• ページ本文
借地権とは、簡単に言えば「他人の土地を借りて建物を建てる権利」のこと。
これを相続する際、土地を所有していない分、手続きや評価、権利関係が非常に複雑になります。
この記事では、世田谷区で実際に起こりやすいケースを踏まえて、借地権付き不動産の相続対応について5つの視点から整理し、トラブルを未然に防ぐための知識を解説します。
【第1部】借地権とは?相続の前に知っておくべき基本
■ 借地権の種類
・普通借地権:更新を前提とする借地権(契約期間30年〜)
・定期借地権:期間満了で必ず返還する借地権(更新不可)
■ 相続時に引き継がれるもの
・建物(被相続人名義)と借地権(使用権)が一体となって相続
・地代支払い義務も引き継がれる
■ 世田谷区に多い借地物件の傾向
・昭和期から続く古い借地契約(未登記や契約書紛失も多い)
・地主との関係性によって、相続時の交渉難易度が変わる
【第2部】借地権相続で起こりやすいトラブルと対応策
■ よくあるトラブル
・地主の承諾が得られず相続登記が進まない
・地代の滞納や更新料の請求トラブル
・相続人同士で使用方法や売却方針が食い違う
■ 世田谷区特有のリスク
・高地価エリアでは地主が承諾料を高額請求することも
・古い契約の場合、地代が「時価とかけ離れている」ケースも
■ 対応策
・相続前に地主との関係性を再確認
・承諾書の取得を早めに動く
・不動産弁護士・司法書士に相談して契約の法的有効性を検証
【第3部】借地権の評価と相続税への影響
■ 借地権の評価方法
・路線価方式で計算:更地価格 × 借地権割合(60%など)

• 元データ

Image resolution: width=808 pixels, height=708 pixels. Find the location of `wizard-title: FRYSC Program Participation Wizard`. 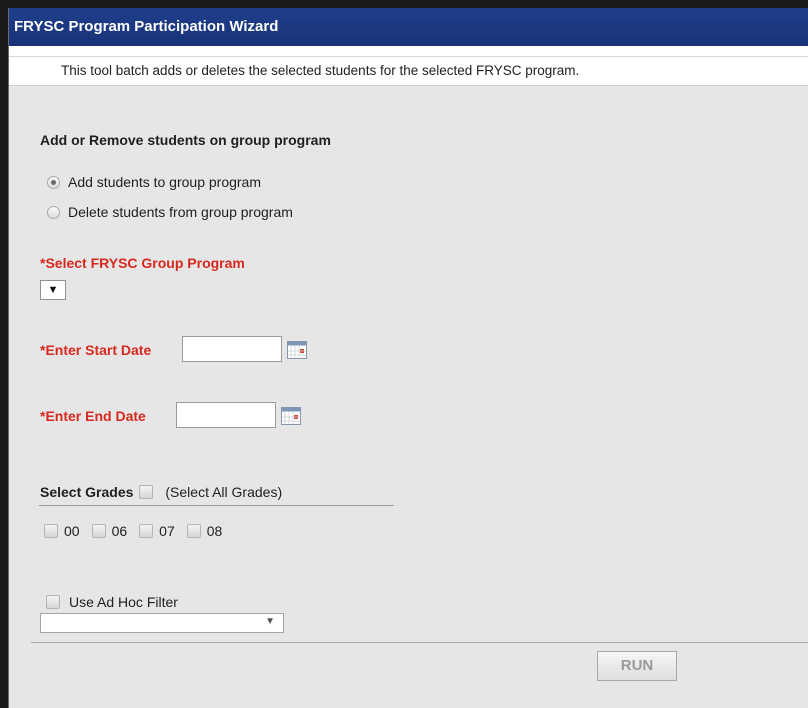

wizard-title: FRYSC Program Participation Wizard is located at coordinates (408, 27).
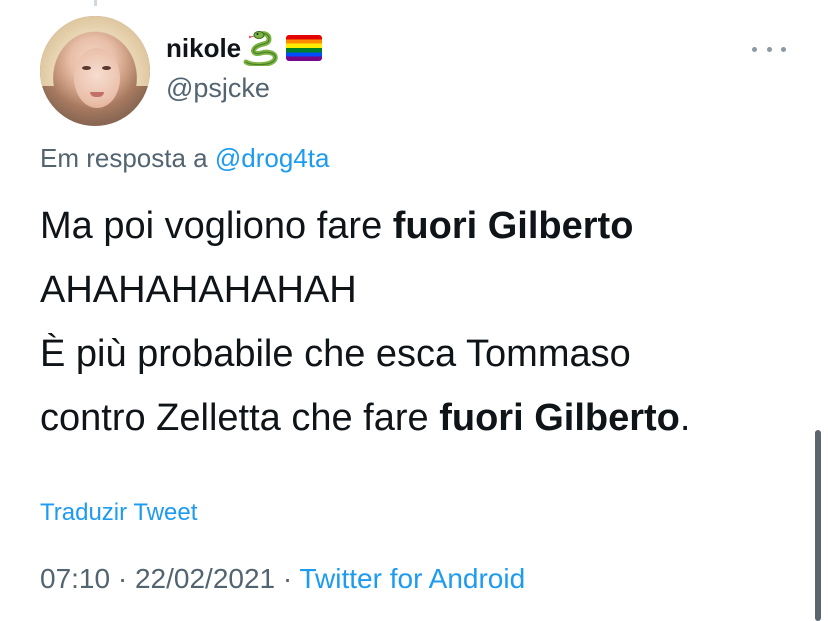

• 課題について
ページ本文のうち、「借地権とは、簡単に言えば「他人の土地を借りて建物を建てる権利」のこと。」を含む語句で始まり「防ぐための知識を解説します。」で終わる部分を、「トラブル」を「紛争」に置き換えて書き直すこと。

• 演習の結果
借地権とは、簡単に言えば「他人の土地を借りて建物を建てる権利」のこと。
これを相続する際、土地を所有していない分、手続きや評価、権利関係が非常に複雑になります。
この記事では、世田谷区で実際に起こりやすいケースを踏まえて、借地権付き不動産の相続対応について5つの視点から整理し、紛争を未然に防ぐための知識を解説します。